Un régulateur contesté
L’Agence de l’Union européenne pour la coopération des régulateurs de l’énergie (ACER) a pour mission de permettre la plus grande intégration du marché de l’énergie, en veillant notamment à l’application des règlements européens.
Or le transport des surplus des EnRi compromet le fonctionnement du marché de l’électricité en provoquant des engorgements structurels dans ses réseaux dès que le vent souffle, notamment entre la production des éoliennes d’Allemagne du nord et leur consommation par l’industrie allemande du sud. Ces engorgements se traduisent par des MWh clandestins, ou flux de boucle, qui les contournent alors par les réseaux des pays voisins, sans même en demander l’usage puisque leur transaction commerciale ne quitte pas la même zone d’enchère. Le coût du développement des réseaux pour transporter ces surplus, pourtant de moins en moins supportable pour le consommateur, ne suffit plus à empêcher les engorgements de croitre parallèlement à l’augmentation de la puissance intermittente installée. Leurs effets pervers ont été décrits dans l’article « Focus sur les loop flows » [1] qui montre notamment la croissance du retard des réseaux allemands malgré les 460 milliards d’euros prévus entre 2014 et 2045 pour leur renforcement. La prise en charge du coût des MWh « clandestins » évoqués est au cœur de démêlés juridiques lors desquels les gestionnaires de réseau de transport notamment le français RTE et l’allemand Bundesnertzagentur, ont fait condamner la décision du régulateur ACER [2] par la Cour de justice de l’UE, pour sa mise en œuvre autoritaire d’un mode de règlement de ces coûts, après qu’ils s’étaient pourtant révélés incapables d’en proposer une alternative consensuelle eux-mêmes.

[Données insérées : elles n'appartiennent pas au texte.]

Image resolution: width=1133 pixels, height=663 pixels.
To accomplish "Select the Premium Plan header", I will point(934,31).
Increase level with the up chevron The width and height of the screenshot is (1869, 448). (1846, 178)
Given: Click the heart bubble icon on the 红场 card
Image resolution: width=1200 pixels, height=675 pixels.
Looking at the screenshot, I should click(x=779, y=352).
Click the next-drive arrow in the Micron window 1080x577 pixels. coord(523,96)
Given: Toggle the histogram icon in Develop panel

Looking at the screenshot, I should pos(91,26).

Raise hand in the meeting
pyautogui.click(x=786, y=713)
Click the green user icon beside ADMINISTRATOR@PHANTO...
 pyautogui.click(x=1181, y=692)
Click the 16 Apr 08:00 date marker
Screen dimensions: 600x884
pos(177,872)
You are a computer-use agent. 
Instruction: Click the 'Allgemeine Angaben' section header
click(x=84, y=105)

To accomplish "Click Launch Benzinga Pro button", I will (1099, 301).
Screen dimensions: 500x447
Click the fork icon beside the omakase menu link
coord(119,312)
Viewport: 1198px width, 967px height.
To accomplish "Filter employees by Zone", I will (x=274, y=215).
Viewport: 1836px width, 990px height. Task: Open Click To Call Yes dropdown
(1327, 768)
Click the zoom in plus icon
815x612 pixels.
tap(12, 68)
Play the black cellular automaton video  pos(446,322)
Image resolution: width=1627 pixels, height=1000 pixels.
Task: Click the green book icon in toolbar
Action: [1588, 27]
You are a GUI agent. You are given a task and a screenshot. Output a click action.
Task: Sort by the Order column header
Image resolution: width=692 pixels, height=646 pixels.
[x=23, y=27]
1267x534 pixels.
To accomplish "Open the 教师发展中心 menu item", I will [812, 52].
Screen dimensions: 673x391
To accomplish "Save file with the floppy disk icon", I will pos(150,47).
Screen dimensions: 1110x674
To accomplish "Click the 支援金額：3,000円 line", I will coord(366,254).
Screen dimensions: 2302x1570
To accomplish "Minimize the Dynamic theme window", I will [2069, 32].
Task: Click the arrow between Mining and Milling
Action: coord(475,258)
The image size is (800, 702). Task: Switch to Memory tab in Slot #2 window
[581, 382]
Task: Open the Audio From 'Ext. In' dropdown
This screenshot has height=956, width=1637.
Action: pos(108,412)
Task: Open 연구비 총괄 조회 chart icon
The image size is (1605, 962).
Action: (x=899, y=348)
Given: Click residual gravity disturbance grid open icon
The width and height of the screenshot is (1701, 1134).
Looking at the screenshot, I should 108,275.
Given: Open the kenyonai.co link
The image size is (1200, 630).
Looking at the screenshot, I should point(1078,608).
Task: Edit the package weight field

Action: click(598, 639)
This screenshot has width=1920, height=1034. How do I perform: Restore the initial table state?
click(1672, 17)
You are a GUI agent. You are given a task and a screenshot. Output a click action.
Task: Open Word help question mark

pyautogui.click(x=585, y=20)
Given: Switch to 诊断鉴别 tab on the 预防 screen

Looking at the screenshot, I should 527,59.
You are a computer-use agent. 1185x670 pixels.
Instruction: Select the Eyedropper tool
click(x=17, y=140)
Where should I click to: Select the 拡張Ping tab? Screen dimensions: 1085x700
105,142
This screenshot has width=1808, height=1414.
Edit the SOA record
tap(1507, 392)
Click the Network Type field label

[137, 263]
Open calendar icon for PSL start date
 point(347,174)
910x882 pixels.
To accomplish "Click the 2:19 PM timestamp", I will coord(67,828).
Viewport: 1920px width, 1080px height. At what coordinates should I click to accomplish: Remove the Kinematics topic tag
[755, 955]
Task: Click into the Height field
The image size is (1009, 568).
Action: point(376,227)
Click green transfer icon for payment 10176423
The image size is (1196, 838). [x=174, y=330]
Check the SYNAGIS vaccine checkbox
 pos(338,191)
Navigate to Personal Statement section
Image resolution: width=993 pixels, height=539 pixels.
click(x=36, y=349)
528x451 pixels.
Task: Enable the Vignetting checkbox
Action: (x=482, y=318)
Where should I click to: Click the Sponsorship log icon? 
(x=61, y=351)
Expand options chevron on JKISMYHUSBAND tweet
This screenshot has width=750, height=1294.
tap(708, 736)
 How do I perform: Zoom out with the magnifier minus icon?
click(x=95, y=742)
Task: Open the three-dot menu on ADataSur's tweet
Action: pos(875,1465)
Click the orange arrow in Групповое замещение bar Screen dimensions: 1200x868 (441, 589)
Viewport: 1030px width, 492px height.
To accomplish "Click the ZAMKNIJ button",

Des conséquences « merdiques » pour les voisins.
Il est important de comprendre que l’injection aléatoire des ces EnRi, qui débordent ainsi sur les réseaux de leurs voisins, ruine le principe même du marché de l’électricité en réduisant leur capacité d’importer, et en font du même coup flamber les cours nationaux. L’analyse du pic français du 4 avril 2022 avec un MWh à 3000 € [3], en détaille le mécanisme. Lassés par la répétition de ce phénomène, la Suède et la Norvège viennent de jeter l’éponge en faisant connaitre leur volonté de se déconnecter de ce système qualifié d’«absolument merdique »[4]. Le 16 décembre dernier, la ministre suédoise de l’Énergie Ebba Busch montait d’un cran ses récriminations contre l’Allemagne pour la raison qu’elle ne se contenterait même plus d’empêcher ses voisin de financer leur relance du nucléaire, mais se refuserait à assumer les effets indésirables de ses énergies intermittentes en n’acceptant pas d’en financer les conséquences sur son réseau et refuserait, dans le même temps, de respecter le règlement européen en s’opposant à la nécessité de scinder son marché en 2 zones d’enchères distinctes, selon ses propos rapportés par Euractiv [5]. Ce qui changerait pourtant la donne en la contraignant à réserver le coût du transport entre chacune d’elle.
Le règlement européen
En effet, l’article 14 du RÈGLEMENT (UE) 2019/943 DU PARLEMENT EUROPÉEN ET DU CONSEIL du 5 juin 2019 [6], exige que les zones d’enchères soient revues tous les 3 ans pour éviter que des congestions structurelles puissent demeurer au sein d’une même zone d’enchères. Or, la congestion du réseau allemand entre la production des éoliennes d’Allemagne du nord et sa consommation par l’industrie du sud semble manifestement violer cette prescription malgré les centaines de milliards investis dans le réseau allemand [1]. Et cette situation entraine les flux de boucle des MWh clandestins non programmés qui déstabilisent l’ensemble du système européen.
Prospectives de l’Entso-e
Le gestionnaire du réseau européen Entso-e s’est livré à de nombreuses simulations de cette réforme des zones d’enchères [7] qui s’avère incontournable dans la mesure où les règlements européen, contrairement aux Directives, sont contraignants au niveau des États et directement applicables dès leur publication. Lors de sa session de travail en ligne du 5 novembre 2024 [8], l’Entso-e a publié des propositions qui méritent d’être examinées.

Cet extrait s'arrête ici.